When you find out you’re going to be a father, you will most likely find yourself overwhelmed by well-wishers and do-gooders offering advice, wisdom and general hints. Even if you don’t choose to read one of the many great ‘Becoming a daddy’ type books, family and friends will be more than happy to share their advice on anything from helping your wife during pregnancy to how best to potty train a little boy.
One bit of advice I certainly never heard, though, was to start cleaning up your music collection. And by ‘cleaning’ I don’t mean making sure your CDs are all in order (alphabetical, artist, genre, or whatever your preference!). I mean figuring out which ones have swear words in and planning what you’re going to do about them.
I should obviously clarify that you only need to do this if you actually care about your children hearing swear words when they’re little. And I don’t mean that in a dismissive or condescending way – I know plenty of people who don’t, and have heard plenty of stories about how little it has affected the child.
Indeed, some ever swear by (pun intended) NOT changing their language, either to stop swearing being taught by school colleagues or to encourage a more ‘healthy’ view of language. But I personally think it’s probably best to avoid the awkward situations at this early stage (“Mummy, what’s a w@nker?” etc).
It wasn’t until Robert (my son) was born that I began to notice quite how many of the songs and albums I regularly listen to even HAVE swearing in them. And I’m not talking gangsta rap or anything like that – even the most unassuming of artists seems to feel the need to drop an F-bomb every once in a while, it seems. Obviously whilst Robert was very young it wasn’t quite such an issue, but now that he’s an accomplished talker (and a very prolific *repeater*) it’s beginning to become an issue.
As far as I can see, there are a few options you can turn to when faced with this quandary:
Buy ‘radio edit’ versions of all your music
This option is a lot easier if you, like me, have converted / moved your music collection to a computer-based library – iTunes, plain MP3, Spotify or whatever. A lot of artists (or more likely, their record company) will opt to release ‘radio friendly’ versions of their music, especially singles which get a lot of airplay. Downloading a radio friendly version will usually solve your problem, though finding ‘radio edits’ of anything but singles is nye-on impossible. At the moment at least. So as a solution, this is half-arsed at best!

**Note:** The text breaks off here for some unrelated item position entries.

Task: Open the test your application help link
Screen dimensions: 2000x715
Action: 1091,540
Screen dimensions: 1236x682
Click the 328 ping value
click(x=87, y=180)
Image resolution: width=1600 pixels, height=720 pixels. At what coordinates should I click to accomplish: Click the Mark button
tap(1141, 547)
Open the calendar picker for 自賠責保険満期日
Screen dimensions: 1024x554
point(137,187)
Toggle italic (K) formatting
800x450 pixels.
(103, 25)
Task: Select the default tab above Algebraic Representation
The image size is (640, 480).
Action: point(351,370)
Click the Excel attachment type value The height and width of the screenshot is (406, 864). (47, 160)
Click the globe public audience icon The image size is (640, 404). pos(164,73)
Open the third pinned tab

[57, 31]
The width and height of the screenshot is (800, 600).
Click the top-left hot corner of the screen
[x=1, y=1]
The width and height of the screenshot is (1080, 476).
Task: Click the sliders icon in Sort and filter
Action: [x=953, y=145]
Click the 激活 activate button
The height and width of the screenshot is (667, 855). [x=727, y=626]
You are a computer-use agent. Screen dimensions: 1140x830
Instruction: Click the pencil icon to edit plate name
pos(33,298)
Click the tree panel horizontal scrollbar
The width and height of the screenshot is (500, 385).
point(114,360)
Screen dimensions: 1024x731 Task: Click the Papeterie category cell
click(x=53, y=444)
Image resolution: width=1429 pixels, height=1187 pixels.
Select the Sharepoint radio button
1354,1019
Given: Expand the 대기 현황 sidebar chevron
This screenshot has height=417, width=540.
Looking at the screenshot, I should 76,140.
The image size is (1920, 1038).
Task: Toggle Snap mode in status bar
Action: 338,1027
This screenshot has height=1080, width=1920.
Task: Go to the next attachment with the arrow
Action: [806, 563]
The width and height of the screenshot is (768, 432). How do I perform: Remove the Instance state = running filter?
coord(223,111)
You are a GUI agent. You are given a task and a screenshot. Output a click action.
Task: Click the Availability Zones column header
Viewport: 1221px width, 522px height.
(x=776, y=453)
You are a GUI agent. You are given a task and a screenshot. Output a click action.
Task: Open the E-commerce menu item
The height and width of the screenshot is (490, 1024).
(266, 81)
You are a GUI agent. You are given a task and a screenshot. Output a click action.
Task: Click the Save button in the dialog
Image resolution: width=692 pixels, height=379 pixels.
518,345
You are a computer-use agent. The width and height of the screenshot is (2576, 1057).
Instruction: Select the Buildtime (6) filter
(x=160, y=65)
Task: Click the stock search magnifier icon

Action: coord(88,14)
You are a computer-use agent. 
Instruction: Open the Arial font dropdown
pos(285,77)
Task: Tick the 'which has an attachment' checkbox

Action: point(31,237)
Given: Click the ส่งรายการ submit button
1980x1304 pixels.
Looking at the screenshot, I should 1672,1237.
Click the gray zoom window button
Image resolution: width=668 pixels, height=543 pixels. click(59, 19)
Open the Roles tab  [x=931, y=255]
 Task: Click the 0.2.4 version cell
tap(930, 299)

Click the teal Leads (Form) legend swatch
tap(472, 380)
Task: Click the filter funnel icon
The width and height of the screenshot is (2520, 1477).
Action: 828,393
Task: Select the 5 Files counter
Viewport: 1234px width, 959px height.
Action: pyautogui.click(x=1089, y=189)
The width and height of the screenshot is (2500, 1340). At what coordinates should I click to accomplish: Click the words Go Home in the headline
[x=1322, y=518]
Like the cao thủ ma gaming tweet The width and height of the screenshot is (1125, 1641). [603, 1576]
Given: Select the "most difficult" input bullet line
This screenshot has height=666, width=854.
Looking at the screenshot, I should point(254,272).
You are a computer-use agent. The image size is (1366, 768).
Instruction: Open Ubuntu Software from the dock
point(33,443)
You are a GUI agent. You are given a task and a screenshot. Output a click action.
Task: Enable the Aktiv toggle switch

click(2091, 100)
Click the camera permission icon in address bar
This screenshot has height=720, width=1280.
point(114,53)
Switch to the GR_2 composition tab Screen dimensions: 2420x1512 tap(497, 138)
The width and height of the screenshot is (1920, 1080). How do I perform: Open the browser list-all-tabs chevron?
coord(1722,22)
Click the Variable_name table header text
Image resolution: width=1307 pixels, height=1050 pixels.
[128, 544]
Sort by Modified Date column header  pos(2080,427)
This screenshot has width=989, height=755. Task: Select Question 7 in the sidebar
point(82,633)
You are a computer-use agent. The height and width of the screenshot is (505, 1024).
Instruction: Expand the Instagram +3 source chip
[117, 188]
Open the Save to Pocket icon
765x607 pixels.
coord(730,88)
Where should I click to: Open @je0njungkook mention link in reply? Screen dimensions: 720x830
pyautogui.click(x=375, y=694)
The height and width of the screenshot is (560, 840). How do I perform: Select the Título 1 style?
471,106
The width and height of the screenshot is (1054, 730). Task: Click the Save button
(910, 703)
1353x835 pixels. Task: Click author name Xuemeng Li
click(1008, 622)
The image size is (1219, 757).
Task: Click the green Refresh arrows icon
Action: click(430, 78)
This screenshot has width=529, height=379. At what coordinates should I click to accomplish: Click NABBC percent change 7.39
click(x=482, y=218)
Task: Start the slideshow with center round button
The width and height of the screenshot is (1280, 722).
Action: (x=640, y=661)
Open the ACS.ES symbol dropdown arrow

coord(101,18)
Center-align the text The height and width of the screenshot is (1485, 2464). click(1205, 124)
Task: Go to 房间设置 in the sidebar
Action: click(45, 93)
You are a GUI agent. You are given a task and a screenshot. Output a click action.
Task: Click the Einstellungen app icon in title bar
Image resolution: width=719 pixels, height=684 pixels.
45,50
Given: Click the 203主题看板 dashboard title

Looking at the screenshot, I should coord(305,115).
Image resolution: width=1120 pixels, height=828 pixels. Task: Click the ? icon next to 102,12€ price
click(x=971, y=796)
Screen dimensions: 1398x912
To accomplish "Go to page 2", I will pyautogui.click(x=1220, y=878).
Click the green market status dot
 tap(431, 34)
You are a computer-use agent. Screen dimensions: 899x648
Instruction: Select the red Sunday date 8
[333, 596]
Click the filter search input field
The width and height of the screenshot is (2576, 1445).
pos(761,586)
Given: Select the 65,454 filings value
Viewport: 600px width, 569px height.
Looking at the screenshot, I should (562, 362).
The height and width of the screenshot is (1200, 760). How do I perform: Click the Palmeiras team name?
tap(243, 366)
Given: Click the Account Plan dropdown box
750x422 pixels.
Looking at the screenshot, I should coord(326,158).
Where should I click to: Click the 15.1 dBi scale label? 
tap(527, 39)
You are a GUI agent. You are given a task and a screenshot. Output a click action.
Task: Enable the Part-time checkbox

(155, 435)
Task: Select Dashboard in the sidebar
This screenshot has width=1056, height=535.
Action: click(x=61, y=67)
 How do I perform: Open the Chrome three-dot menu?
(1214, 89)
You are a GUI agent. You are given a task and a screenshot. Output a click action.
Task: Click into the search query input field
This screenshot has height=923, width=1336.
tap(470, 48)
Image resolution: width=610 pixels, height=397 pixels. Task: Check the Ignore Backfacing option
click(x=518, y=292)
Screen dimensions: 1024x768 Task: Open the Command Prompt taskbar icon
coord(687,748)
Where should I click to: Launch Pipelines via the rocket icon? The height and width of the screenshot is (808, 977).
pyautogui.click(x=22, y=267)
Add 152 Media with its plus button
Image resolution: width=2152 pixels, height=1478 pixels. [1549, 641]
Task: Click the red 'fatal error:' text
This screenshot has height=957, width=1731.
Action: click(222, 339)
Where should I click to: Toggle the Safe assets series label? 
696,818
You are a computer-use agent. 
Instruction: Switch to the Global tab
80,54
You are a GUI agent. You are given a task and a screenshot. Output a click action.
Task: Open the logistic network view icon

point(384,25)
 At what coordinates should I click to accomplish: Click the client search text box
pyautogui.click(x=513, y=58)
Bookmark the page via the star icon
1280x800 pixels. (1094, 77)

As many people have suggested when I’ve asked this question before, the easiest of all methods is the good old-fashioned ‘well timed cough’ / ‘swift change of volume’ – no cost at all, though it takes a lot of concentration, particularly if you’re driving at the time! It also requires a VERY good memory, to remember when the bad language occurs in every song you choose to play.
Essentially the same thing, but using technology to make life a bit easier. This is the option I am going for, though I suspect it’ll be slow progress. Having asked around on Twitter and Facebook, I was told of a number of tools you can use to self-censor your MP3s – I’m pretty sure most music editors will allow you to do this in one way or another. However, depending on what you want to spend, your options will be varied. I opted for the (free and simple) ‘Audacity‘, thanks to a recommendation from my friend Merryn. I’ve tried it on a few songs so far, and it seems pretty simple (here’s the walk-through I used) – Sara said she could still tell there was ‘something’ underneath my ‘WAHWAH’ effect, but I’m pretty sure that’s just subliminal.
Change your music tastes
The easiest option of all is probably just to not listen to music with swearing in it – and to be honest, you’ll probably be listening to so much Children’s Music (our ‘Best of Cbeebies’ album is currently edging towards the ‘Most Played’ list on my iTunes!) that this may not even be an issue for a lot of people. But if it IS, then hopefully I’ve given you at least one possible solution.
Now, I’ve just got to make sure there’s a version of Audacity that I can plug in to censor MY mouth…
3 thoughts on “Fatherhood²: The trouble with f*@#%$& bad language”
Best bit of advice I was ever given was never to listen to children’s music on long car journeys as “The Wheels on the Bus” can grate somewhat on its 15th play. So my children’s taste is worryingly close to my own. As for the naughty words, I try to avoid those albums or songs that I know have them but if not, I censor “live” with a big cough or sneeze. As I sing along to most of them anyway, it’s never needed that much concentration on my part. Mind you at the moment their favourite album is by Rolf Harris – no swearing at all but there are one or two distinctly non-PC lyrics….
You could develop a taste for classical or instumental?